Не столько от обиды, сколько от того, что я все чаще соглашалась с ней и винила себя во всех проблемах нашей семьи. Но я делала все, что в моих силах, чтобы исправить ситуацию!
— Не любишь моего Димку — вот он и бежит от тебя, — продолжала ворчать женщина, и я вспыхнула.
— Я всегда его любила!
— Любила бы — взяла бы его фамилию! — разговор перешел на повышенные тона, и я замолчала, чтобы избежать непоправимых для наших отношений последствий.
Я действительно не захотела становиться Рыловой, и дело даже не в том, что моя фамилия более звучная. Просто у моего отца две дочери, и он очень боялся, что славный род Гриц не продолжится. Так что я захотела сделать отцу приятное. Кроме того, сам Дима говорил, что возьмет мою фамилию, чтобы наши дети были Гриц, а не Рыловы.

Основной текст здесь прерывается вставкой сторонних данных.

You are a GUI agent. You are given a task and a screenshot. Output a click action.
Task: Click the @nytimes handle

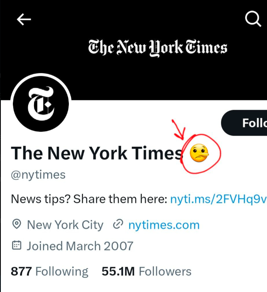pyautogui.click(x=38, y=175)
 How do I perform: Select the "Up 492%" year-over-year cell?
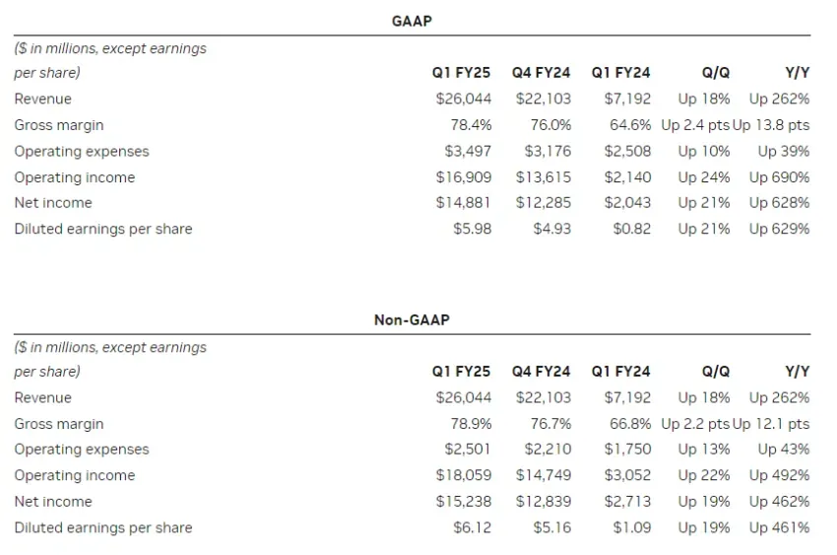[779, 475]

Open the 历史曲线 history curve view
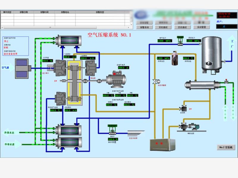182,27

Только мы так до этого и не дошли.
Ни до смены фамилии, ни до детей.
А я уже согласна и на Рылову, ведь по факту это не имеет абсолютно никакого значения.
— Я не хочу продолжать этот разговор, Галина Ивановна, — устало произнесла я, все еще сомневаясь, говорить ей про трагедию на судне или нет.